Dès lors, se pose à notre esprit la question : est-ce qu’il y a un délégué orthodoxe de la Sokhnout en France ?

Il n’y a pas à l’Agence juive de chalia’h ‘harédi proprement dit ; en revanche, les trois chelihim en place sont religieux – ce qui n’était jamais arrivé auparavant. Ils sont sensibles à ce monde-là.

Néanmoins, je me dois d’ajouter ceci – et c’est à ce niveau que beaucoup d’erreurs se sont produites : en ce monde de choix personnels qui est le nôtre, chacun est en mesure de savoir vers quoi il se dirige ! Nous avons un rôle de placement et, peut-être, pour ceux qui le désirent, un rôle de conseil. Cependant, on n’est plus dans les années 50 ou 60, où les familles arrivaient à l’Agence juive et en ressortaient en sachant où elles allaient vivre, dans quelle école les enfants allaient étudier et quel métier le père de famille exercerait… On n’est vraiment plus dans ce cas de figure. Aujourd’hui, on vient chez nous pour avoir des réponses administratives ; certains peuvent être éloignés de tout, et venir demander des conseils, mais la plupart des gens sont très au courant de la réalité israélienne, et choisiront eux-mêmes leur parcours.
C’est là, en fait, où il y a un réel « motsi chem ra’ » sur notre travail. On n’accueille pas les gens pour leur faire abandonner leur chapeau et raser leur barbe… Ce côté n’existe pas.

La ‘alia de France est considérée comme une ‘alia de choix, et les gens savent vers quoi ils vont.

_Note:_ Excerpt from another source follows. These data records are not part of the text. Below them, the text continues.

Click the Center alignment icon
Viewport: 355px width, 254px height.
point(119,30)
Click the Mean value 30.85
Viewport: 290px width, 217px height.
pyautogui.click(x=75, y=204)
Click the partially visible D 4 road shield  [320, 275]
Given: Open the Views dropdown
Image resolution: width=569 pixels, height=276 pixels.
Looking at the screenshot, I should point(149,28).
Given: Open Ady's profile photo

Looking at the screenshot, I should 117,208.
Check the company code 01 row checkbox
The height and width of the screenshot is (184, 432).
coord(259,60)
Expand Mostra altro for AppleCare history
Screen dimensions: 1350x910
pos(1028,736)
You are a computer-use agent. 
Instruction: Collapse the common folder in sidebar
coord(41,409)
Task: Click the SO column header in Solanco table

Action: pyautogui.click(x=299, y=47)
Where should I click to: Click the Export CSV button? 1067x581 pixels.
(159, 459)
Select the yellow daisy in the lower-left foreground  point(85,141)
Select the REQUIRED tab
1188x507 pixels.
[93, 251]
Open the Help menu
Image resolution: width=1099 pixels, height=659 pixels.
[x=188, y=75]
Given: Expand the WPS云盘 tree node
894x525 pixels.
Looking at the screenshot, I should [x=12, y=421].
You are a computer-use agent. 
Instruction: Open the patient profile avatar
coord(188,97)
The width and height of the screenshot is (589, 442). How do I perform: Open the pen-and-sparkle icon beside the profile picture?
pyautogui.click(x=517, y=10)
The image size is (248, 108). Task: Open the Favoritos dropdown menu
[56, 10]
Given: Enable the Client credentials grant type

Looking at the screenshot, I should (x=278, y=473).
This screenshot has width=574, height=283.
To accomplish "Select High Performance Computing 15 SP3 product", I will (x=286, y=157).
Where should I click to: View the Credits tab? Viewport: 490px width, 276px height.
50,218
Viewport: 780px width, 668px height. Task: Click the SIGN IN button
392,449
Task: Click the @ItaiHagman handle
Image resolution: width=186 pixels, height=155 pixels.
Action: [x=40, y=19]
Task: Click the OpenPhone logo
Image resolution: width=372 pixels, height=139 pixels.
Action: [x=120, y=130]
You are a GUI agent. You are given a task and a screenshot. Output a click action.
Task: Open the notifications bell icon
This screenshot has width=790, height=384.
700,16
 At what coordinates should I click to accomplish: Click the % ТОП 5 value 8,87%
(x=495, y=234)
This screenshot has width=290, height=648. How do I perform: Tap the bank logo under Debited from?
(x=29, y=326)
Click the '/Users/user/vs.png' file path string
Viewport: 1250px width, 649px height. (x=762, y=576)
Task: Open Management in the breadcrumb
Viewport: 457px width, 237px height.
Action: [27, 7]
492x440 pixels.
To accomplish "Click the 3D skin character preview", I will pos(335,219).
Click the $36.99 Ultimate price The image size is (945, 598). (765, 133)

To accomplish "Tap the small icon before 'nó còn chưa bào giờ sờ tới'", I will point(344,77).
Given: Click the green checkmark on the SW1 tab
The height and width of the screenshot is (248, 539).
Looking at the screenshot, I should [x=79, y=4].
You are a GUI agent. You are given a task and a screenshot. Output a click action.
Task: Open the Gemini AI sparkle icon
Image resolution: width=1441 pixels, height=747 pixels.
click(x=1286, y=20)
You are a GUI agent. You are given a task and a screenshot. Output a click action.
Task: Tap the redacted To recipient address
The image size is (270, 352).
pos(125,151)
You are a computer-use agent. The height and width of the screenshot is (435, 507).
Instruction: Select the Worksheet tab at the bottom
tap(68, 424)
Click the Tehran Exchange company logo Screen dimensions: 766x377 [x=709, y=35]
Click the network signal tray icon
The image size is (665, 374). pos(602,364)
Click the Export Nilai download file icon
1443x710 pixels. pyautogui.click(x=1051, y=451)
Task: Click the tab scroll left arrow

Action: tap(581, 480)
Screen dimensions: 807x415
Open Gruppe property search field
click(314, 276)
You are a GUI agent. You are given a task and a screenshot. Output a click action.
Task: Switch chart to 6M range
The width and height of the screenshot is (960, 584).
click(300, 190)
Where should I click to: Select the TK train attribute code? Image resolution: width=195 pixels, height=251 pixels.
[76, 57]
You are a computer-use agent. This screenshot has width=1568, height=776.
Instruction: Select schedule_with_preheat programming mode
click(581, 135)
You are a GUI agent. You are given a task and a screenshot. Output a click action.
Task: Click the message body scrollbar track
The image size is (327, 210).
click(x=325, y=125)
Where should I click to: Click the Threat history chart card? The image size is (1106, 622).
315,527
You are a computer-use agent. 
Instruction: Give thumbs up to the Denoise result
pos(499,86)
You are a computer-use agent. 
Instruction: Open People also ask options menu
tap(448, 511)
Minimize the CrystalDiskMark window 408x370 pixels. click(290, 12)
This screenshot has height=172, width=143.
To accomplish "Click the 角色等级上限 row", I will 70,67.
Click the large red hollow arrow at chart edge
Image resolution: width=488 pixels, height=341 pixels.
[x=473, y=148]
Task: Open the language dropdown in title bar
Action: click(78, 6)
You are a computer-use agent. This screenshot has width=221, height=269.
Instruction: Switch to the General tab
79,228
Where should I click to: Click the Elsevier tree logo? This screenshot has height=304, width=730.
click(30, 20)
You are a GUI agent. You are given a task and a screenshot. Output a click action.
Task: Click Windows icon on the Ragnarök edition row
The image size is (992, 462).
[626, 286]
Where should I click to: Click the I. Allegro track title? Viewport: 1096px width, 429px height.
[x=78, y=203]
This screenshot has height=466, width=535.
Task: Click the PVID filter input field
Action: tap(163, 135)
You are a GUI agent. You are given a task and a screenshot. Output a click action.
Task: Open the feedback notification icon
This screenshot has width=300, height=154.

Acceptons cela, mais la question n’en reste pas moins lancinante : pourquoi finalement n’y a-t-il pas de délégué harédi dans votre équipe ? Ne serait-ce pas la meilleure voie pour desservir ce public comme il le faut ? Les gens vous font confiance, ils ont besoin d’un minimum de conseil, et on leur propose bien chez vous, ou à côté de chez vous, des ‘alioth en groupe à Kokhav Ya’akov, qui n’est pas fait pour eux. Risque il y a que sur place, qu’on vienne les influencer.

L’Agence Juive ne s’opposerait pas à un délégué ‘harédi. Officiellement, elle ne cherche pas de délégué selon des paramètres identitaires. Et, si elle cherchait un chalia’h de gauche ou de droite, cela entrainerait un vrai tollé.

L’Agence juive ne « cherche » pas de profils précis – et du reste, aucune personne de l’origine dont vous parlez s’est présentée à nous.

Si l’Agence juive avait une politique différente, on aurait gardé des cheli’him peu adaptés, comme dans le temps.

En conclusion, il n’y a pas de vraie volonté dans ce domaine mais il n’y a pas d’opposition, même si l’on peut déceler une certaine tendance à chercher à s’adapter au public.

Soit, mais, en fin de compte, cela ne serait pas déplacé ?

On y a même pensé.

Et on a également voulu organiser un salon de la Alispécial pour le monde ‘harédi, mais cela ne s’est pas fait.

Il va de soi, en terme de marketing, que nous aurions intérêt à ce que notre service soit conforme aux attentes de ce public, mais cela ne s’est pas encore fait.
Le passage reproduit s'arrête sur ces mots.